Your task -
The lines to extract run from the first line of the entries through the line that contains "Task: Mark 1ère échographie as done"; reproduce exactly those lines and no others.

Available data -
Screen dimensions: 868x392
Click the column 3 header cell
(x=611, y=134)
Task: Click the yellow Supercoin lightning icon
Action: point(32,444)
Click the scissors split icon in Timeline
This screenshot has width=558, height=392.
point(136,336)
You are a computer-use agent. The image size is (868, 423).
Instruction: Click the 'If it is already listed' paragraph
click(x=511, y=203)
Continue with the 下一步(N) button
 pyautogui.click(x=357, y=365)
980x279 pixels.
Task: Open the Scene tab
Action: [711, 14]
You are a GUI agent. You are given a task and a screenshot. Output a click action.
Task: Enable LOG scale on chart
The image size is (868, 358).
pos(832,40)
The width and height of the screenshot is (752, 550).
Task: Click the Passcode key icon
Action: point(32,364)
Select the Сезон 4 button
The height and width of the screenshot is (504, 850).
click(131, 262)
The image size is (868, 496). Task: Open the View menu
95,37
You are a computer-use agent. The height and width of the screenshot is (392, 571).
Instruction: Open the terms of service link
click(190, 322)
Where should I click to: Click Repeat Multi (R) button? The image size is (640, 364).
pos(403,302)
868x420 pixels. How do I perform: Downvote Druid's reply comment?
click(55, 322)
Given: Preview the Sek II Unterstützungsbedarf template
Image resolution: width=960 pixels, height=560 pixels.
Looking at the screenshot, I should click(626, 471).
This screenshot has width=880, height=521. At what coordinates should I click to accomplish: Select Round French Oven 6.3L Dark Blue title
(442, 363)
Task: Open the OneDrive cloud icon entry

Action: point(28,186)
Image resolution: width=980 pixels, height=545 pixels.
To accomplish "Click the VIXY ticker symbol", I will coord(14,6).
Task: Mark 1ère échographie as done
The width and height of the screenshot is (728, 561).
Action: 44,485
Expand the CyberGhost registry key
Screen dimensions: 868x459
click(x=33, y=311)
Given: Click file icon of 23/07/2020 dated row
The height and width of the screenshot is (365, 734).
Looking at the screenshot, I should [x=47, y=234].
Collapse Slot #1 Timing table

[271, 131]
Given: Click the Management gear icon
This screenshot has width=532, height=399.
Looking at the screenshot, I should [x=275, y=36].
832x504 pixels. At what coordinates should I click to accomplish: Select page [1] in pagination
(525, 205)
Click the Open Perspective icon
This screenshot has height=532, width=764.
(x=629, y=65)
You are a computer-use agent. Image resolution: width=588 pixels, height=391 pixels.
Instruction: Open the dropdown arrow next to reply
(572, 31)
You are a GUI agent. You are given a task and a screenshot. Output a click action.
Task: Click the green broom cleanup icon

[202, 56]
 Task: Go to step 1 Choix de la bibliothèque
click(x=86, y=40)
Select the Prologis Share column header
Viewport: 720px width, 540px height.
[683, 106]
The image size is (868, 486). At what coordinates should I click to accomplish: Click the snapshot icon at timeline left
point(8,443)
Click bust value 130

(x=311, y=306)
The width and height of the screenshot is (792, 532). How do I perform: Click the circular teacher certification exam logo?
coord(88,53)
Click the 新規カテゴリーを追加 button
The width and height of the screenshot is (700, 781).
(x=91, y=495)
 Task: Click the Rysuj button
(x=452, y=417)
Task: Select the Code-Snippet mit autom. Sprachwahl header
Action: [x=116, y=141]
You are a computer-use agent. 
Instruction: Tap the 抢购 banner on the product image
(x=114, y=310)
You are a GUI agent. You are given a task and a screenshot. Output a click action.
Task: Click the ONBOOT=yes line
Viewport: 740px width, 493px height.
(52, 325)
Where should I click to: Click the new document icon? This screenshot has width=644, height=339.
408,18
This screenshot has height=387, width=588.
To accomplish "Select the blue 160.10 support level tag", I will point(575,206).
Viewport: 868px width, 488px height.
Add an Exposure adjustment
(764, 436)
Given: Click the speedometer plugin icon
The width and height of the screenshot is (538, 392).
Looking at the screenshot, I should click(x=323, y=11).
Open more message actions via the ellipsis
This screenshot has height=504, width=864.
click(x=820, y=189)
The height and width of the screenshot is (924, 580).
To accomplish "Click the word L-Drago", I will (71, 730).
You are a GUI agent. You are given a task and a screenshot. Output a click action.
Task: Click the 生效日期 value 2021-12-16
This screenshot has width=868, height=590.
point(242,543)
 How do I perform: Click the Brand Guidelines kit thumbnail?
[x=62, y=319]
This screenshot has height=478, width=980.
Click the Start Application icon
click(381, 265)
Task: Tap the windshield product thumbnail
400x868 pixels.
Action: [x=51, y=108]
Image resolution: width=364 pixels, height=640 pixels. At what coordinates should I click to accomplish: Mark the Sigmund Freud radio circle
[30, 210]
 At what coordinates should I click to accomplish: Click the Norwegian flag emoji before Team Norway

Your response -
Screen dimensions: 868x392
Click the column 3 header cell
(x=611, y=134)
Task: Click the yellow Supercoin lightning icon
Action: point(32,444)
Click the scissors split icon in Timeline
This screenshot has width=558, height=392.
point(136,336)
You are a computer-use agent. The image size is (868, 423).
Instruction: Click the 'If it is already listed' paragraph
click(x=511, y=203)
Continue with the 下一步(N) button
 pyautogui.click(x=357, y=365)
980x279 pixels.
Task: Open the Scene tab
Action: [711, 14]
You are a GUI agent. You are given a task and a screenshot. Output a click action.
Task: Enable LOG scale on chart
The image size is (868, 358).
pos(832,40)
The width and height of the screenshot is (752, 550).
Task: Click the Passcode key icon
Action: point(32,364)
Select the Сезон 4 button
The height and width of the screenshot is (504, 850).
click(131, 262)
The image size is (868, 496). Task: Open the View menu
95,37
You are a computer-use agent. The height and width of the screenshot is (392, 571).
Instruction: Open the terms of service link
click(190, 322)
Where should I click to: Click Repeat Multi (R) button? The image size is (640, 364).
pos(403,302)
868x420 pixels. How do I perform: Downvote Druid's reply comment?
click(55, 322)
Given: Preview the Sek II Unterstützungsbedarf template
Image resolution: width=960 pixels, height=560 pixels.
Looking at the screenshot, I should click(626, 471).
This screenshot has width=880, height=521. At what coordinates should I click to accomplish: Select Round French Oven 6.3L Dark Blue title
(442, 363)
Task: Open the OneDrive cloud icon entry

Action: point(28,186)
Image resolution: width=980 pixels, height=545 pixels.
To accomplish "Click the VIXY ticker symbol", I will coord(14,6).
Task: Mark 1ère échographie as done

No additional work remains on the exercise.